A comparison of taxation on precious metals
The taxation of precious metals varies significantly from country to country. Whilst capital gains are generally tax-free for private individuals in Switzerland, Germany and Austria have clear holding periods of one year. At the same time, the rules regarding VAT and wealth tax also differ.
Precious metals are regarded as a stable component of a long-term asset structure. In addition to security and storage, tax treatment is crucial, as it directly influences the actual return. Key factors here include taxation at the time of purchase and sale, as well as any ongoing taxes. Factors such as holding period, storage location and classification as private or commercial trading also play a central role.
Investment gold is generally exempt from sales tax or VAT on purchase in Switzerland, Austria and Germany, provided the legal criteria are met. Silver, platinum and palladium, on the other hand, are generally subject to sales tax in all three countries. In Switzerland, the tax can be deferred if the metal is stored in a duty-free warehouse until delivery.
🇨🇭 Switzerland
In Switzerland, investment gold is exempt from VAT, whereas silver, platinum and palladium are generally subject to VAT. However, if a duty-free warehouse is used, the tax is usually only payable upon delivery.
A significant advantage lies in capital gains: profits from the sale of precious metals are tax-free for private individuals, regardless of the holding period. Tax liability only arises if the activity is classified as commercial trading.
At the same time, precious metals are subject to wealth tax, the structure of which varies from canton to canton. The basis is the respective market value at the end of the year.
For investors, this means that Switzerland offers tax advantages, particularly for long-term wealth accumulation, as capital gains are not taxed; however, ongoing wealth taxation must also be taken into account.
🇦🇹 Austria
In Austria, investment gold is also exempt from VAT, whilst other precious metals are subject to tax.
Profits from the sale of physical precious metals are subject to income tax within one year. After a holding period of twelve months, these profits are tax-free. In addition, there is an allowance of €440 per year. If this is exceeded, the entire profit is taxable.
There is no wealth tax in Austria.
For investors, this means that tax advantages arise primarily from a long-term holding period, whilst short-term profits are subject to tax.
🇩🇪 Germany
In Germany, investment gold is exempt from VAT. Silver, platinum and palladium are generally subject to VAT, although the margin scheme is sometimes applied in the retail sector.
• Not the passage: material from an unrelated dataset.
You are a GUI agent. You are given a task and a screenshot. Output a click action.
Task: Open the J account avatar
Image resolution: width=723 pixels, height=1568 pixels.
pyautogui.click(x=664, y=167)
Profits from private sales are taxable within one year. After this period, they remain tax-free. Since 2024, an allowance of €1,000 per year has applied. If this is exceeded, the entire profit is taxable.
No wealth tax is currently levied.
For investors, this means: As in Austria, the holding period is decisive, although the higher allowance offers additional leeway.
Conclusion: Where are precious metals most attractive from a tax perspective? A direct comparison shows that Switzerland offers tax advantages on capital gains, as these are generally tax-free for private individuals, whereas Germany and Austria require a one-year holding period. At the same time, Switzerland levies a wealth tax, which does not apply in Germany and Austria. Which solution makes sense in individual cases depends on investment strategy, investment horizon and place of residence.
Legal notice: This article is intended solely for general information purposes and does not constitute legal or tax advice. A binding assessment requires qualified tax or legal advice.